Stored data entries
·····
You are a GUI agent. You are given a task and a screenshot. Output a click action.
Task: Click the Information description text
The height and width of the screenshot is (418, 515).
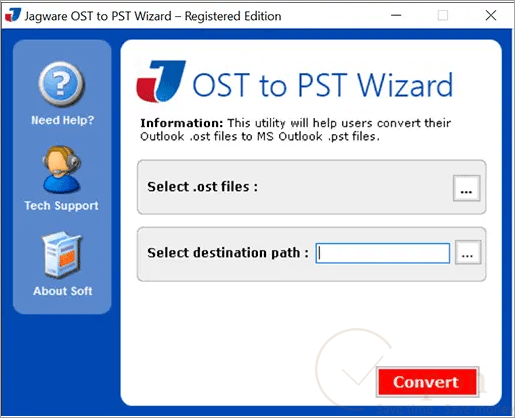point(295,130)
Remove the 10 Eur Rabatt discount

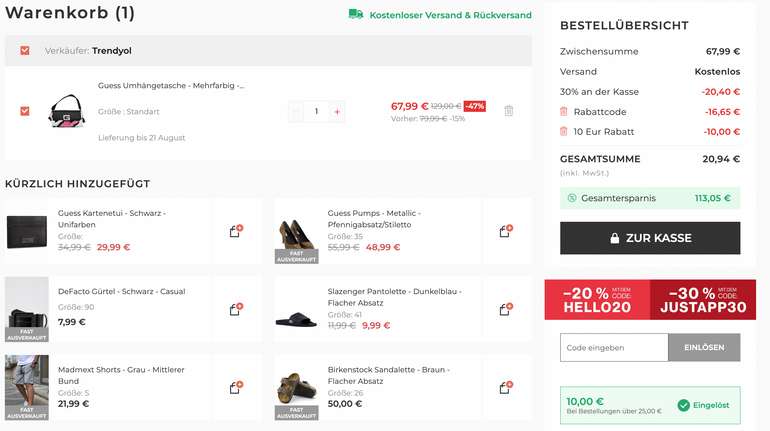564,132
·····
What you need to do →
Reproduce every record verbatim, please. Omit the images.

Result for this exercise →
You are a GUI agent. You are given a task and a screenshot. Output a click action.
Task: Click the Information description text
The height and width of the screenshot is (418, 515).
point(295,130)
Remove the 10 Eur Rabatt discount

564,132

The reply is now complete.